======== Provided information ========

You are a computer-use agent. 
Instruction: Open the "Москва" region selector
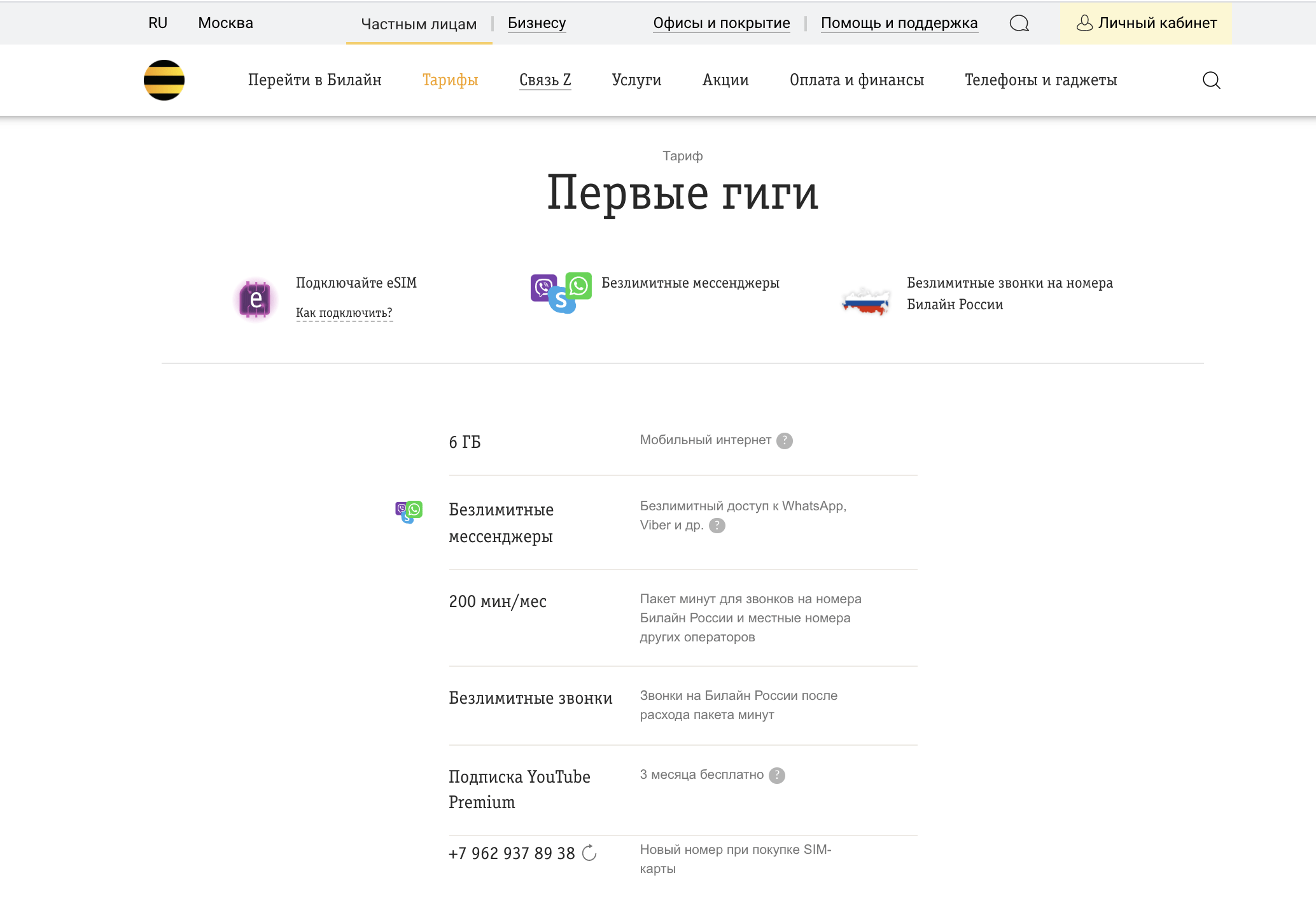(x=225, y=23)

========
======== Provided information ========

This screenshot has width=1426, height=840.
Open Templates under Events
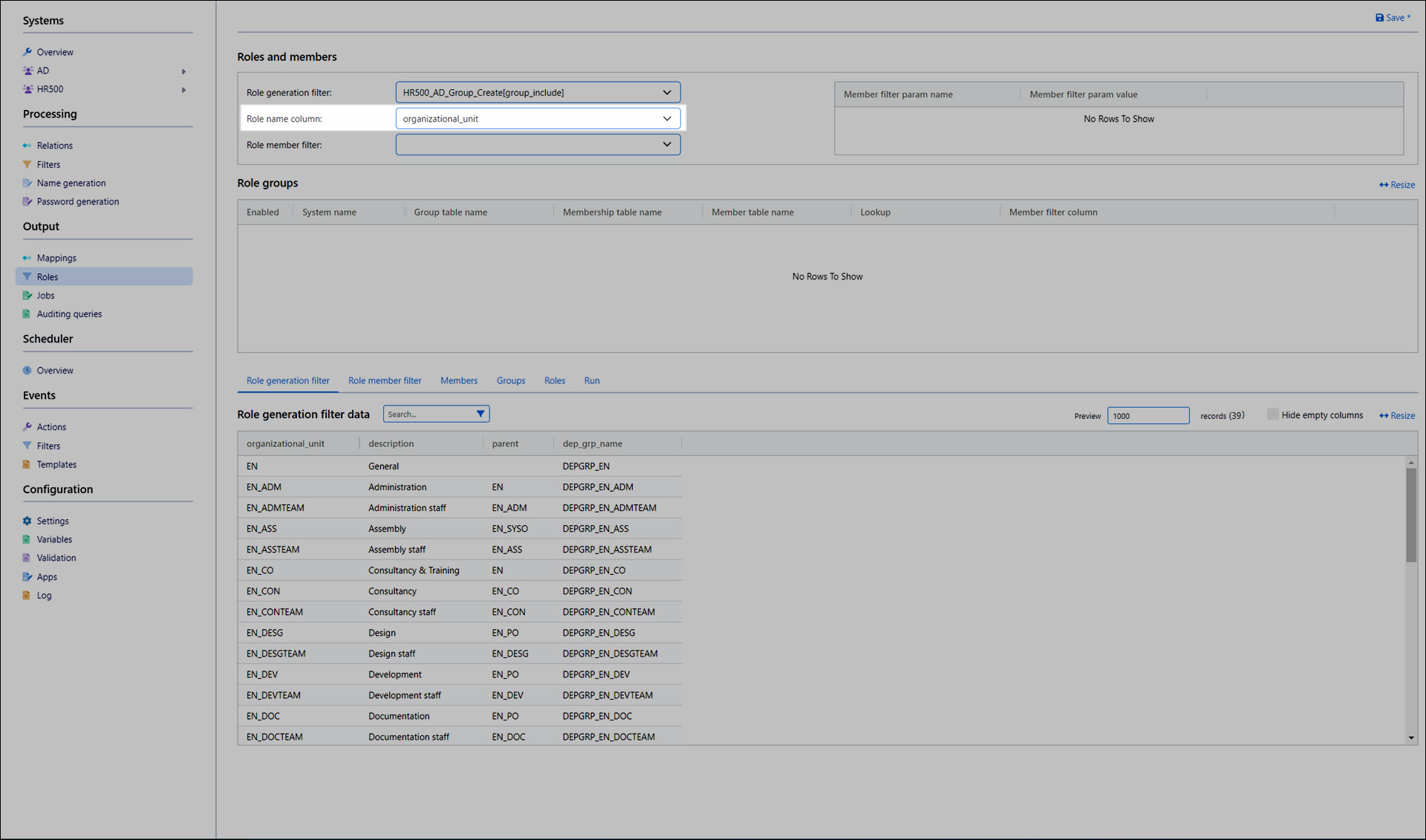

========

- Work required -
From the material above, retype precisely the lines between the line holding "This screenshot has width=1426, height=840." and the line holding "Open Templates under Events", inclusive, and nothing beyond them.

- Written solution -
This screenshot has width=1426, height=840.
Open Templates under Events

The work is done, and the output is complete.